A sua eleição reforça a sua liderança dentro do PT na região e lhe coloca como uma das principais lideranças do partido no estado. Quais são as suas pretensões daqui para frente?
Eu pretendo sempre que o nosso partido consiga crescer, especialmente na Serra, que a gente sabe que no último período a gente sofreu um revés. A gente já teve várias prefeituras na Serra gaúcha. Já estivemos com várias Câmaras de Vereadores. Nesse último período a gente acabou diminuindo muito. Claro, todos sofrendo toda a questão da crise nacional. A gente pretende, sim, fortalecer o partido, mas acima de tudo, fortalecer a diversidade dentro do partido e fazer as transições geracionais para também trazer mais juventude, mais negros e negras, mais mulheres para a política e para as estâncias de representação dentro do partido e fora. A Câmara de Vereadores de Caxias já deu uma grande renovada dentro do Partido dos Trabalhadores. Eu acabei ficando a vereadora mais velha dessa bancada e nem sou tão velha, gente. Mas o partido conseguiu fazer essa renovação. Eu eu torço muito pra que a gente consiga construir, fortalecer o partido na região, porque a gente trabalha de uma forma participativa, a gente quer que tenha essa ampliação das políticas públicas. A gente acredita que as políticas públicas têm que ser construídas de forma coletiva. Pessoalmente, nunca, acho que nem quando era criança, sonhei, "ah, vou ser vereadora, vou ser presidente da Câmara". Isso foi acontecendo.

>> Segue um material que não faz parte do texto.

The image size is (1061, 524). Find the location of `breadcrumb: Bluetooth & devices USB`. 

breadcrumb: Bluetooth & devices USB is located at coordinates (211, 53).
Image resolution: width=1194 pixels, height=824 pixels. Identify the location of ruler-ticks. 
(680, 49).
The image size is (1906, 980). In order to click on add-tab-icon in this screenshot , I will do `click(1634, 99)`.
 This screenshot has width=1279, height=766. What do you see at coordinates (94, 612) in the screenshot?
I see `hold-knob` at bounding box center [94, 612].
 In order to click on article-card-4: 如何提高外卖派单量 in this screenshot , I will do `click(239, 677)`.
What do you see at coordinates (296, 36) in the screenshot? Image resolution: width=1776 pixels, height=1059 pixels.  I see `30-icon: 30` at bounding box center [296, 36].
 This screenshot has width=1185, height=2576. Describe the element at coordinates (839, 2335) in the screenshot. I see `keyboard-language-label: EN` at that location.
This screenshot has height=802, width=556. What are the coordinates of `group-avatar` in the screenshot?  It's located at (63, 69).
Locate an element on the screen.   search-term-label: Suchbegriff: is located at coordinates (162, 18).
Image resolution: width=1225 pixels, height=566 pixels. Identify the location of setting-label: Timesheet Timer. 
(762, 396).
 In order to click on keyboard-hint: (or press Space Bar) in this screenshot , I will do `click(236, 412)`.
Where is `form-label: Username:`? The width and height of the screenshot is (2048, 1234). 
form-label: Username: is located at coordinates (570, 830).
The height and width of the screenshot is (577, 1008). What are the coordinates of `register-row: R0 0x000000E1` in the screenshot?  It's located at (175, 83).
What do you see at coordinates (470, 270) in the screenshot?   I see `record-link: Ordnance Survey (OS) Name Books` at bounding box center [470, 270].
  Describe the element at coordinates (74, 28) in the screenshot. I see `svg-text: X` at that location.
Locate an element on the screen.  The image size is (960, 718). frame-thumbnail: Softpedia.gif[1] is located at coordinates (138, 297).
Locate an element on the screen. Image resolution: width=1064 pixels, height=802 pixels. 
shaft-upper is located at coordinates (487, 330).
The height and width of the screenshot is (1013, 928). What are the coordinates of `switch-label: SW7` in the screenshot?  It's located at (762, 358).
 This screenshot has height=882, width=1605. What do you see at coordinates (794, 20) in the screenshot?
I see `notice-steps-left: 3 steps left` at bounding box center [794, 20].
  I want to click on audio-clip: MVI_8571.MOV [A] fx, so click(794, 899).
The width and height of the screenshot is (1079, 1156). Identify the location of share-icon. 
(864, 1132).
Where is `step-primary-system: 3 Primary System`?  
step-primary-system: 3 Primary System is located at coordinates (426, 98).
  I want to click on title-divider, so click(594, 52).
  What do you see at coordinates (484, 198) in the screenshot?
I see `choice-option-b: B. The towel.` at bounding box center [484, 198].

Eu aceito os desafios, tenho coragem pra encará-los e vou aprendendo. Me disponho a aprender, me disponho a fazer tudo com seriedade e acho que o que o povo desejar. A nossa disposição é de estar hoje representando na Câmara dos Deputados a nossa Serra gaúcha, a nossa cidade, os negros e negras, as pessoas que não têm voz, que não tiveram voz e que possam encontrar nesse mandato um espaço de ampliação das nossas demandas.